The effect of changes in ECM‐mediated signalling pathways. (A) Integrin activation by ECM components such as collagen, fibronectin, tenascin and laminin can phosphorylate the FAK/Src pathway and lead to downstream changes in cell adhesion and migration. Integrin‐mediated FAK/Src activation is also central to the activation of (B) MAPK signalling via ERK1/2 and JNK phosphorylation as well as (C) PI3K/Akt activation, leading to increased proliferation and cell survival through changes in transcriptional gene regulation. (D) FAK/Src activation can also mediate Rho/Rho‐associated kinase (ROCK) signalling, which affects cytoskeletal organization and cell motility in normal and diseased tissue states. (E) Fibrillar collagen in the ECM activates DDR2, which can mediate the MAPK and PI3K/Akt signalling pathways to influence gene expression and subsequently cellular behaviour. (F) Elastin binding to its receptor elastin binding protein receptor can influence PI3K/Akt signalling and MAPK signalling via ERK1/2. (G) Hyaluronan, another component of ECM remodelling, activates CD44 receptor, which can also affect Rho‐ROCK signalling.

Figure 2

Computational model of the interplay between the ECM and drug activated MAPK‐JNK signalling network (A) Scheme outlining how the ECM induced activation of ERK and PI3K/Akt influences the JNK signalling network.
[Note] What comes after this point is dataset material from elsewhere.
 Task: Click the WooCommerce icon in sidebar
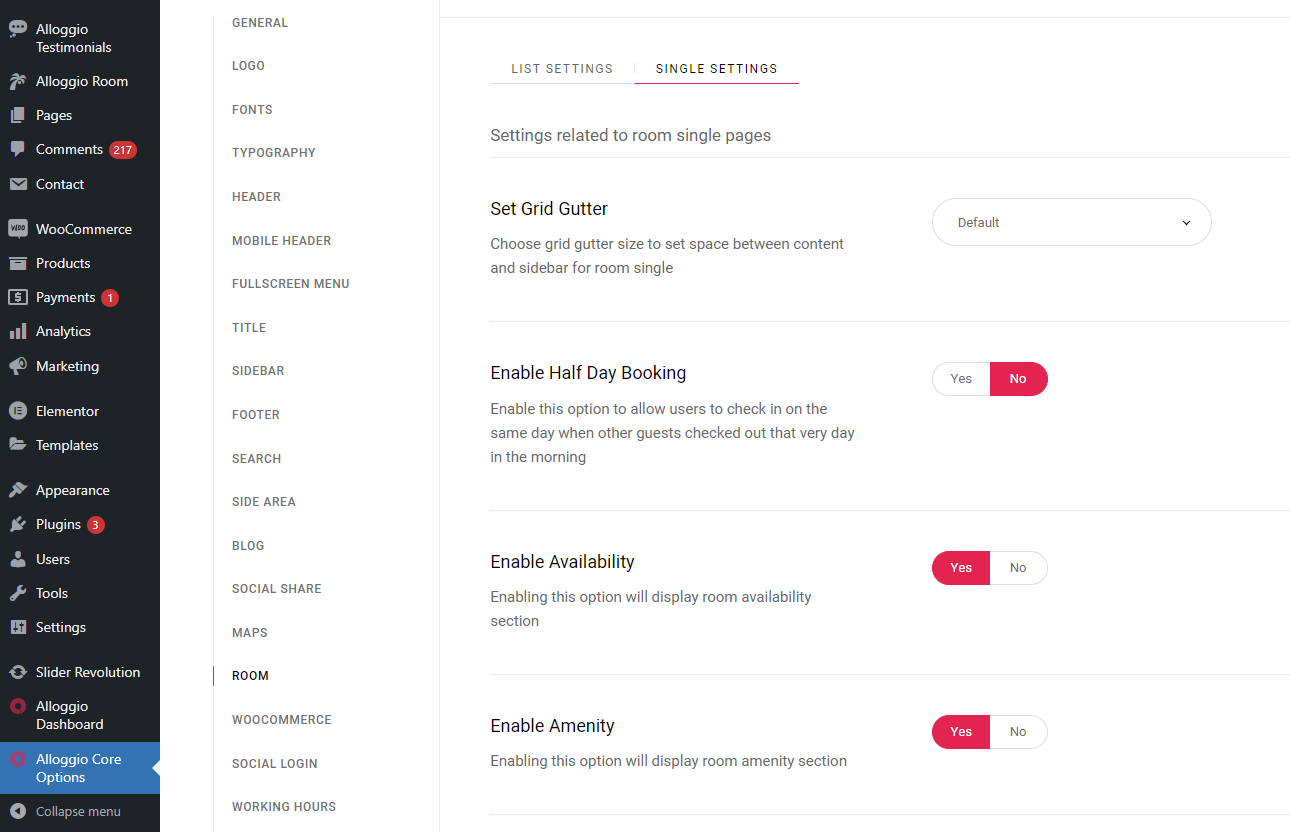17,229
Black arrows represent activating biochemical reactions, red arrows represent inhibitory reactions. * and ** represents single and double phosphorylation events respectively on kinases. Red text represents model species in the inhibited state (also denoted by i ). (B) Simulated input/output curves showing the relationship between ECM stiffness and the basal state of both DUSP (dual‐specificity phosphatase) expression and the inhibited forms of ASK/MLK (apoptosis signal regulating kinase / mixed lineage kinase) and MKK4/7. (C) Simulated input/output curves showing the changes in ultrasensitivity of drug induced JNK activation as ECM stiffness is increased.